Behind a locked door on the British Museum in LONDON is a lovely library with excessive, arched ceilings. Inside this secret room, Irving Finkel He opens the drawer and pulls out a clay pill. Cracked and burnt, stamped with tiny characters of the world’s oldest written language. This can be a listing of prophecies. One other drawer reveals one other pill. “This can be a prayer to the god Marduk,” says Finkel, who’s the guardian of historical Mesopotamian script, languages, and cultures on the museum, and one of many few folks on the planet who can learn this long-dead script. fluently often called cuneiform.
Behind us, a photographer meticulously captures photos of this submit, inserting lights to focus on the indented engravings.

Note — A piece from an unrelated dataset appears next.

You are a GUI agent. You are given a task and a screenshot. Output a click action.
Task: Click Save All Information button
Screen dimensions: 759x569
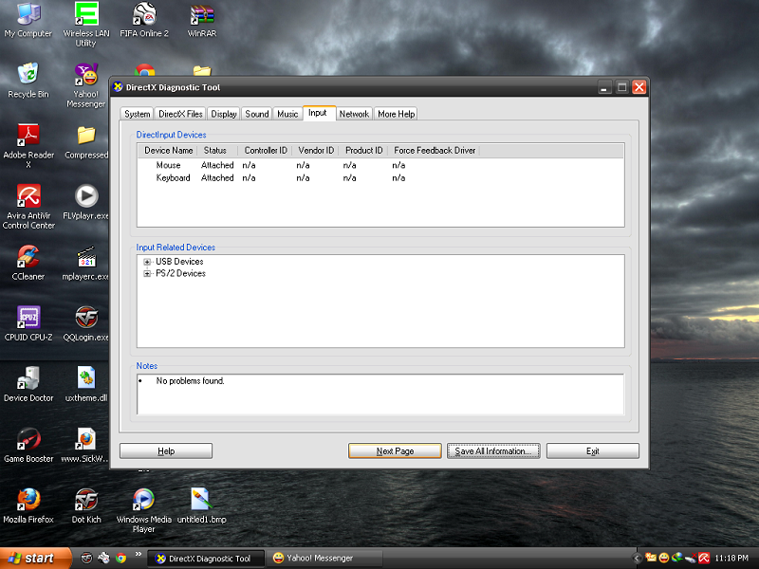pyautogui.click(x=493, y=451)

This work is a part of a revolution that makes use of as we speak’s computing energy to deliver this 5000-year-old report again to life and unlock new secrets and techniques of the world’s first civilization.
Though this writing system was deciphered 165 years in the past (cf.reading the signs“), a lot of the texts that use it have by no means been translated into fashionable languages - an especially advanced job that has relied on consultants like Finkel. Now, due to advances in synthetic intelligence, computer systems can learn and translate cuneiform, reassemble shattered tablets, reconstruct historical libraries. and even being educated to foretell lacking items of textual content.These instruments permit for the primary full studying of the primary works of literature since antiquity, then present perception into biblical tales and make clear civilizations on the daybreak of historical past.